Я бродила одна под печальной луной, Я бродила одна – только звезды со мной. А теперь мы вдвоем, смело в ночь я смотрю: Пусть вокруг все темно, я живу и люблю…Музыка смолкает, и я понимаю: это было супер! Чарли снимал меня на айфон. Он подталкивает сидящего за пультом инженера, тот кивает. Кажется, в их глазах я вижу изумление. Да я и сама изумлена. Даже не знала, что могу так петь!
Мы с Чарли едем обратно. Оба очень взволнованы и еще не совсем пришли в себя. Как всегда, нам не хочется, чтобы ночь заканчивалась. Задолго до въезда в наш городок Чарли сворачивает с шоссе.
– Куда мы едем? – спрашиваю я, положив голову ему на плечо.
Мне сразу становится уютно и спокойно, как дома. Кажется, что в мире все хорошо, все правильно, хотя моя жизнь и катится под откос.
– Я покажу тебе место, куда иногда приезжаю, чтобы подумать.
Грузовичок ползет вверх, пока Чарли не съезжает на обочину и не глушит мотор. Выскочив из кабины, он обходит ее, открывает дверцу и помогает мне вылезти. Потом показывает на небо. Я раскрываю рот от восхищения: прямо на нас смотрят миллионы звезд. Как будто мы стоим на пороге неба.
В кузове приготовлены подушки, одеяла и термос с горячим шоколадом. Чарли наполняет две чашки, накрывает их крышечками и одну подает мне. Я удобно устраиваюсь, прислонившись к нему, и, сделав глоток, указываю на небо:
– Знаешь, как называется вот та звезда?
– Чарлиниум, – смеется он. – Потому что это светило большое и мощное.
Я закатываю глаза и показываю на другую звезду:
– А вон та?
– Бурриториум. По форме похожа на буррито.
– Это Процион, дурачок. Одиннадцать световых лет от нас.
Чарли заглядывает мне в лицо:
– Значит, нам было по семь, когда загорелся этот свет?
Я киваю:
– С математикой у тебя хорошо. В том году тебе подарили первый скейтборд, верно?
Глаза Чарли расширяются:
– Откуда ты знаешь?
Пора рассказать ему правду. И на этот раз всю. Потому что нам недолго осталось быть вместе.

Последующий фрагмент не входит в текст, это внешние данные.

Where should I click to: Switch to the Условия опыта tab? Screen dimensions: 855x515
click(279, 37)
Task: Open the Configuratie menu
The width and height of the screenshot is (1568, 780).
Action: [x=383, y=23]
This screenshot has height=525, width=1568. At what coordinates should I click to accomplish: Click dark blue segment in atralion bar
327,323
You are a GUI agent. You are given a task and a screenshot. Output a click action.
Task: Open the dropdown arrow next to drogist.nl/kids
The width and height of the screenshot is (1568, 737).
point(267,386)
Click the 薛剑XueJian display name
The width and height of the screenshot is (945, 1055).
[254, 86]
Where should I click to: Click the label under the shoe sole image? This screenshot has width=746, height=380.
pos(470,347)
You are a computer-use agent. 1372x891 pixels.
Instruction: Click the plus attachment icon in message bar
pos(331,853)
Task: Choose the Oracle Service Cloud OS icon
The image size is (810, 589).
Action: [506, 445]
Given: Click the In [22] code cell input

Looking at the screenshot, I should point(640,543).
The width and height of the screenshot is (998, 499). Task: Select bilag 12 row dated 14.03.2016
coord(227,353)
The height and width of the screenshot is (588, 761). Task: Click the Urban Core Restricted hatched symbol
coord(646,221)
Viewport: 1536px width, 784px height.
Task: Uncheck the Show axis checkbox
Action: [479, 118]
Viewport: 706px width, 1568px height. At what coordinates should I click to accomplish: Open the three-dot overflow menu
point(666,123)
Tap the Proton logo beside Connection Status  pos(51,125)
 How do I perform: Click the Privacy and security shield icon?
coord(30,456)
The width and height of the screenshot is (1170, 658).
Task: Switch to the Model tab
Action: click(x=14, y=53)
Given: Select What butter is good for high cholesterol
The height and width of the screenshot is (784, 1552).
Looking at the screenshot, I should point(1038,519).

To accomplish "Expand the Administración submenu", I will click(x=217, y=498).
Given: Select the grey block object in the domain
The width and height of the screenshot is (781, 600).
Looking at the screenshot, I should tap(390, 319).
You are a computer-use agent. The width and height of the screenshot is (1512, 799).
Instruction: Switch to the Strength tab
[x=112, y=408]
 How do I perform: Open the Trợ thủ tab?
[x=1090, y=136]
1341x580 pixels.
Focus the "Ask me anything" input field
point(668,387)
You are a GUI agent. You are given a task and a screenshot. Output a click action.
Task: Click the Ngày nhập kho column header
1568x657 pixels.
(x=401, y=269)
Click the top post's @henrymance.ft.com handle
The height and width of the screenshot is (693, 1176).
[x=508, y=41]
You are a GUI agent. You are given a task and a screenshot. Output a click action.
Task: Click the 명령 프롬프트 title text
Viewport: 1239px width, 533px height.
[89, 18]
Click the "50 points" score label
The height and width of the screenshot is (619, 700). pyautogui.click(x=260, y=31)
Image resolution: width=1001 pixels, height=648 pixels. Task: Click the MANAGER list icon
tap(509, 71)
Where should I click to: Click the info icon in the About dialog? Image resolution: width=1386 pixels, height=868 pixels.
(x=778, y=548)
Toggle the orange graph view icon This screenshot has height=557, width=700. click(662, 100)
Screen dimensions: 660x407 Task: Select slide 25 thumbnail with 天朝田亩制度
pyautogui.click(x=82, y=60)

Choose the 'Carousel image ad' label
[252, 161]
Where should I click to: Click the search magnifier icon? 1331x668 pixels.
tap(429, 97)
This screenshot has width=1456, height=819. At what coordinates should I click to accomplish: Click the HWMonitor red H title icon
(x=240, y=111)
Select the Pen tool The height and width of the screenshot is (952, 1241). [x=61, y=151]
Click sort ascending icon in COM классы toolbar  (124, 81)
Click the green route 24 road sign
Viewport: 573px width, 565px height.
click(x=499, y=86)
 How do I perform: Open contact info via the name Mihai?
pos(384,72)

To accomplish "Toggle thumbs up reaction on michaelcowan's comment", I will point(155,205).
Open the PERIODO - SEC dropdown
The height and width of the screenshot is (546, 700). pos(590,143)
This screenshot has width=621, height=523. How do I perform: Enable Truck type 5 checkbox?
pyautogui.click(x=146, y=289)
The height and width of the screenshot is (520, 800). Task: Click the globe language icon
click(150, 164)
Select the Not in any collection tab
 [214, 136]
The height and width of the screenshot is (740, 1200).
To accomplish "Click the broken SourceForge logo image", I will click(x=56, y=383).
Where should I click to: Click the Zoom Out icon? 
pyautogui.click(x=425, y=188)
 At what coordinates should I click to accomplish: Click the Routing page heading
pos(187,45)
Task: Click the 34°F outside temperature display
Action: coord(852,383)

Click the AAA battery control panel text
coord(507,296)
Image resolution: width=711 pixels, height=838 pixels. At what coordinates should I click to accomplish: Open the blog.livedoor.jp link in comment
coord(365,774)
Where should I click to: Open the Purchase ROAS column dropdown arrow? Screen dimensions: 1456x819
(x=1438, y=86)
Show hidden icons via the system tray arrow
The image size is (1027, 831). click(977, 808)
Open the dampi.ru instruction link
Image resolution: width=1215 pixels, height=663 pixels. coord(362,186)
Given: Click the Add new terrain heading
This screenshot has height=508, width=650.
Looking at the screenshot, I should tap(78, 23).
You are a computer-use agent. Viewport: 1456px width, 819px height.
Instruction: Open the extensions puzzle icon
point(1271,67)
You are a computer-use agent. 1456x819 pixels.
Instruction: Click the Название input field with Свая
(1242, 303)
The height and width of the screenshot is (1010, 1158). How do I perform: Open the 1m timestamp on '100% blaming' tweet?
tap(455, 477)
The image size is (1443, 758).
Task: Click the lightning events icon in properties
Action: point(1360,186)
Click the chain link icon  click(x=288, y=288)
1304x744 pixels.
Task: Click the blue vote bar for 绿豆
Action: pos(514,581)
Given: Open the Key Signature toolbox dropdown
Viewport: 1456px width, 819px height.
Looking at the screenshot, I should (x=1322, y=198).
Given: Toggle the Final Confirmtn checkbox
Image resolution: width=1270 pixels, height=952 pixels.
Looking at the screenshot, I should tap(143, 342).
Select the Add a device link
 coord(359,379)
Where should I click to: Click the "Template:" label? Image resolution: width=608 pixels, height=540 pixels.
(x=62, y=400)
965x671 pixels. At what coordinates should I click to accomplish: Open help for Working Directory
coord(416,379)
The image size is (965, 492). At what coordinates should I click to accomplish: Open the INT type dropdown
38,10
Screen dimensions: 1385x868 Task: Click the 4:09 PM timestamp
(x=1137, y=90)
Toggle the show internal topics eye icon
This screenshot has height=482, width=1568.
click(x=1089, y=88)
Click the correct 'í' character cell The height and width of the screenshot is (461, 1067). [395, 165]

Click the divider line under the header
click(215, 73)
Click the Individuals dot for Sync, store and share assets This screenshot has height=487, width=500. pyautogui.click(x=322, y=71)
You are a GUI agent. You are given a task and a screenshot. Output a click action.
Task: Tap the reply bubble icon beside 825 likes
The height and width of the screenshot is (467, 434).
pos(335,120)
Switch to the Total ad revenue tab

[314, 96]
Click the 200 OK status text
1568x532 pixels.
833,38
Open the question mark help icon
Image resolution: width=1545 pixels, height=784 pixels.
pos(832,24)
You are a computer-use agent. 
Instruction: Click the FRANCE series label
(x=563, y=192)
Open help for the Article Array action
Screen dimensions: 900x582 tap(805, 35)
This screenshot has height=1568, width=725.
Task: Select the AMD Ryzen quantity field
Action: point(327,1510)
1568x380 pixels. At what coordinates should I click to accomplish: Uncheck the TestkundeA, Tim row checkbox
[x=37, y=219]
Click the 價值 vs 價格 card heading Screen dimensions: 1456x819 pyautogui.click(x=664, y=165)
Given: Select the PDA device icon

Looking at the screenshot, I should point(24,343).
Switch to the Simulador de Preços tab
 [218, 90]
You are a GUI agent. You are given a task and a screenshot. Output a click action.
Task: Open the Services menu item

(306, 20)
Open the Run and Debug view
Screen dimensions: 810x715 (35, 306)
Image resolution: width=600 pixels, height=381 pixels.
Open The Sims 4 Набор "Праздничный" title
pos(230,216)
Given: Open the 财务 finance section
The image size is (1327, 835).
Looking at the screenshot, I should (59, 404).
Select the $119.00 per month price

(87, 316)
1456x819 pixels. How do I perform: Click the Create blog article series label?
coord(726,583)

– Чарли, в тот вечер, когда мы встретились на железнодорожной станции… я тебя уже знала.
Хотелось бы понять, что он сейчас чувствует. Ему просто странно слышать мои слова или они ему неприятны? По лицу не поймешь. Он смотрит на меня так невозмутимо, будто я сказала что-то совершенно невинное, например: «Завтра пойдет дождь».
– Как это?
Я поднимаю глаза к небу:
– В начальной школе ты каждый день рано утром шел мимо моего окна в бассейн. – Украдкой поглядев на Чарли, я вижу, что он вроде бы не шокирован. Можно продолжать. – В четвертом классе ты начал кататься на скейте. В шестом целый месяц не вылезал из бейсбольной формы с фамилией «Гриффи» на спине. В девятом побрился налысо. Я сидела у окна и ждала. Те несколько минут, когда я тебя видела, были главным событием моего дня. Еще до того, как мы встретились, ты стал частью меня.
Заканчиваю свою исповедь и сижу затаив дыхание. Несколько секунд Чарли молчит. Я не тороплю его: разумеется, то, что я сейчас сказала, нужно сперва переварить. Наконец он говорит:
– Не могу поверить! Ты видела меня лысым – и я все равно тебе нравлюсь?
Я смеюсь. Да, Чарли такой. Он может рассмешить меня, когда мне тяжело, как теперь. Он не судит меня, а просто любит такой, какая я есть. И его чувство не изменится, даже если я признаюсь в том, что следила за ним, как самый стремный в мире маньяк.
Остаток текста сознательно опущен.